Snapchat wants those advertising dollars, and what do people like? Sport, of course.
On Monday, it announced a partnership with the Australian Football League (AFL).
Snapchat will cover games during the 2017 men’s season, including the grand final match, as part of the app’s “Our Story” feature that compiles snaps from viewers, players and the league itself. Each team’s home stadium will also get a unique Geofilter for fans.
The company already covered the 2016 AFL grand final and a 2017 season preview as part of “Our Story” features, as well as covering the AFL Women’s League Opener in February.
“These partnerships ensure the Australian sports fan can engage with content relevant to their interests and see a side of their favourite leagues and tournaments like never before, thanks to the mix of ‘inside access’ as well as fan-submitted Snaps that make up an ‘Our Story,'” a spokesperson said.
More than 7 million people globally watched Snapchat’s Australian Open coverage.
The deal may also help the platform expand its audience. Currently, it’s dominated by 18-to-24-year-olds in Australia, but older demographics might be reeled in by the chance to see football stars like Buddy Franklin at training.
Content and social media manager for analyst site Social Media Today, Andrew Hutchinson, said it was “a big deal” for Snapchat to sign up a local code on the scale of the AFL.
He suggested the company would be able to monetise by selling ad packages against the coverage. “Snapchat’s keen to get into this market quickly,” he said. “It’s about getting extra ad revenue.”

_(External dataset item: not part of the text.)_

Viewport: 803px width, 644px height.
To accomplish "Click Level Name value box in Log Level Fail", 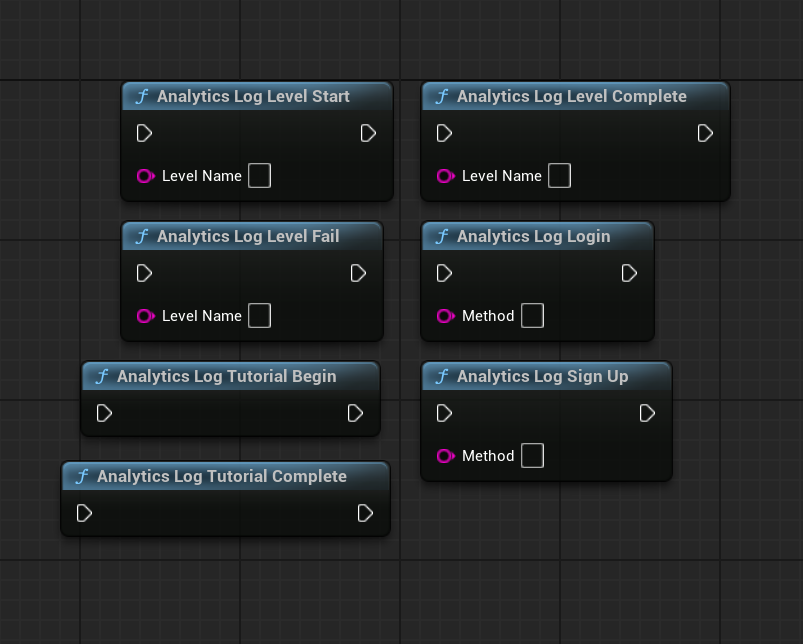I will point(259,316).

While many big brands are advertising on Snapchat locally, it doesn’t yet have the penetration of the U.S. market, he explained, where the company has partnered with the NFL and other leagues. Nevertheless, there’s “huge buzz” around the platform, despite concerns the ads don’t always deliver.
“The general industry feedback overall is you can get better results from Instagram and Facebook,” Hutchinson said. “[Verification of ad results] is definitely something that their coming under more pressure to deliver — especially if they’re going to set up big deals like this.”

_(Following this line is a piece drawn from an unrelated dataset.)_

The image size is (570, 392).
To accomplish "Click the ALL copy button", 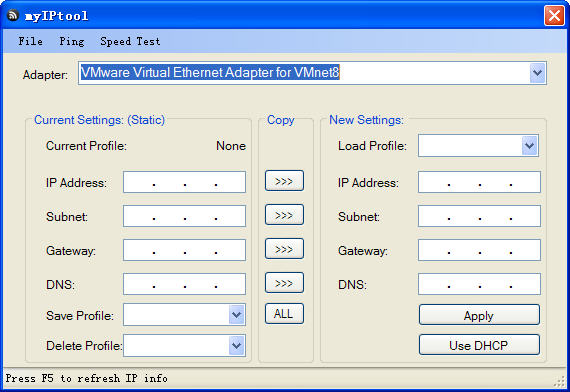I will [x=284, y=314].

Snap Inc. opened an Australian office in Sydney in 2016 with sales, operations and partnerships employees. Sport hasn’t been the only focus: The app has featured live stories from events such as the Splendour in the Grass music festival.

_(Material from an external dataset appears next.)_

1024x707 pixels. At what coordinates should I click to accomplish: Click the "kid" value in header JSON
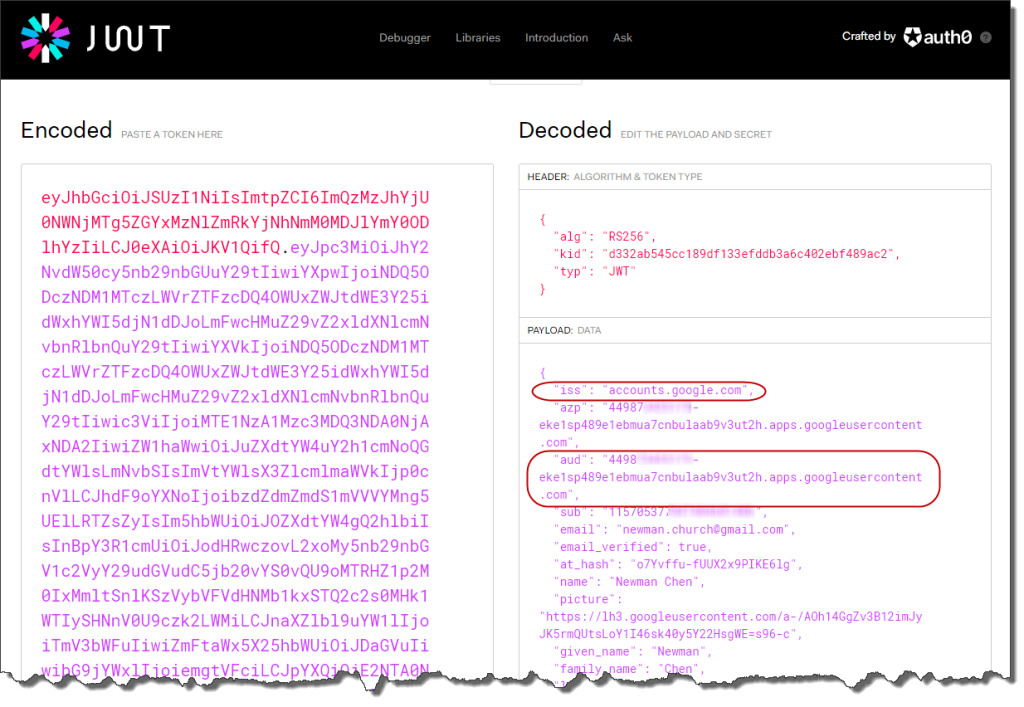(748, 254)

It’s also signed on with Tennis Australia. In January, “Our Stories” shared content from the Australian Open, including the Women’s and Men’s Finals with talent such as Venus and Serena Williams, Roger Federer and Rafael Nadal.
More than 7 million people globally watched the tournament on Snapchat, their spokesperson said, as well as almost 500,000 Australians.
Snap Inc. listed on the New York Stock Exchange in early March as part of a much-debated IPO. Doubts about the company’s longterm health has mainly centred on its slowing user growth — apparently throttled, in part, by Facebook and Instagram’s endless copying of Snapchat’s key features.
To survive, the company needs to convince users it’s a unique offering. Snapchat clearly thinks AFL players in short shorts is a winning recipe, and it may be onto something.